Fatima Nafiz shakes her head. “No I was not, it did not matter to me
really, but he kept insisting that it is a big opportunity, ‘you know
Ammi, JNU is the Oxford of India’, and all that so I agreed.” She came
to Delhi with him, they took a room on rent in Okhla until Najeeb got
place in the JNU dormitory after a month. “I went with him, saw
everything was fine,” and then she returned home to Badaun. He moved
into the hostel just a day before the assault, and two days before his
disappearance. He was sharing the room with another boy.

“My son was so bhola (innocent), I was everything to him, his mother,
father, grandparents, friend,” Fatima bibi says, now with tears that
had her second son holding her hand and trying to reassure her. “He
would call me every night and tell me about his day in class,” she
said. And to the obvious question whether he had ever complained about
anyone, or shared a major problem she said, “no never, he was busy, he
was very innocent and gentle, he could not ever raise a hand at
anyone.”

She was sleeping when the phone rang on the night of October 14. It
was after 1am in the morning. It was Najeeb, distraught. “He said
something bad had happened, that he was in Safdarjang hospital, and
that I should come to Delhi immediately,” Fatima bibi sobbed. She
scrambled out of bed, and with her younger son boarded a bus within
two hours of receiving the phone call. They reached Delhi and she
called her son again at 11 am to tell him that they had arrived, and
she would be with him soon. He was back at the hostel by then.

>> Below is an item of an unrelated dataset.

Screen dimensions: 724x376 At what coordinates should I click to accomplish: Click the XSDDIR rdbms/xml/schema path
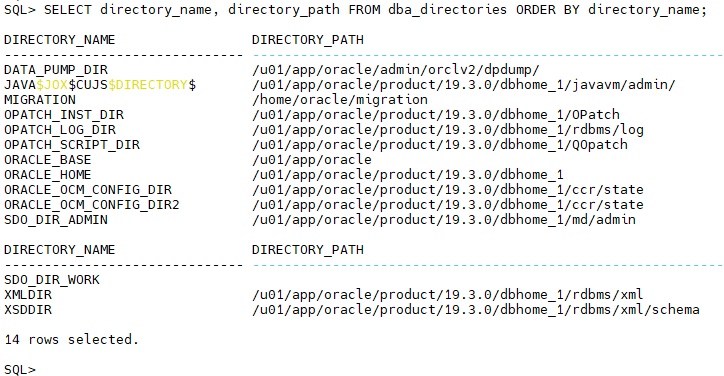pyautogui.click(x=476, y=309)
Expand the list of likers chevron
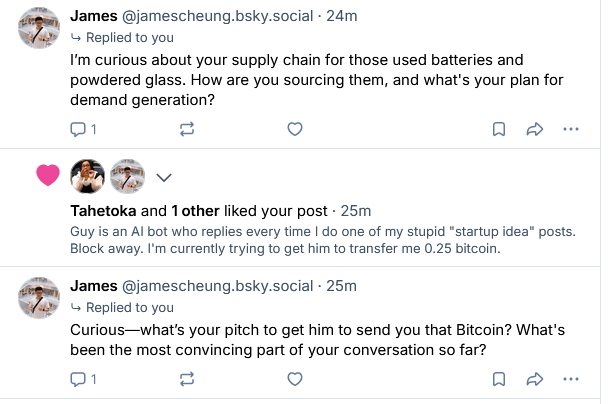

After that life has become a whirl. She reached the hostel to find
Najeeb missing. “We searched everywhere, we found his slippers and his
mobile phone in the room,” she cries. She was hoping like his friends
that he had just stepped out, “and it is 13 days now, they have taken
away my boy.” Her younger son, is sitting beside her his face
registering the tension, as he tries to console his mother. To assure
her that Najeeb will be back, but in a voice that does not seem to
believe what he is saying.

Friends and family piece together that night. Najeeb was sleeping in
his room when three ABVP boys went in, supposedly campaigning. No one
knows what happened inside the room, with one of the ABVP chaps
insisting later that he was hit by Najeeb, a fact of which there is no
independent proof. Najeeb who knows the story is missing. But the ABVP
students dialled for reinforcements, he was attacked and badly beaten
in front of eyewitnesses. The numbers vary but the assailants are
placed at around 20 ---some students insist there were at least three
outsiders---who badly beat Najeeb in full view of the warden who had
reached the spot by then. Other students tried to save him, but they
were fewer in numbers and could not effectively challenge the
assailants. Najeeb was finally taken to the hospital by the students,
and called his mother from there, asking her to come to him as he
needed her. The urgency in his feeble voice still haunts her, and was
sufficient to make her ask no questions, but to pack a small bag and
rush to the bus station to be with her son.

The police has offered a reward for his whereabouts and has pasted
posters around the area. But Najeeb is still ‘wanted’ as an accused as
the ABVP has lodged a case against him. The students share the worry
of his family. The JNU Administration clearly does not, with sections
of the faculty accusing the Vice Chancellor of abdicating
responsibility and taking sides.

In the midst of this, it is heartrending to see the stoic mother
collapsing in tears, and then almost immediately picking herself up to
be strong for her son and her family. Every morning kills a bit of the
hope, but as she says hope is all that she has to fight through the
long hours….”until my boy comes back to me, may God so will.”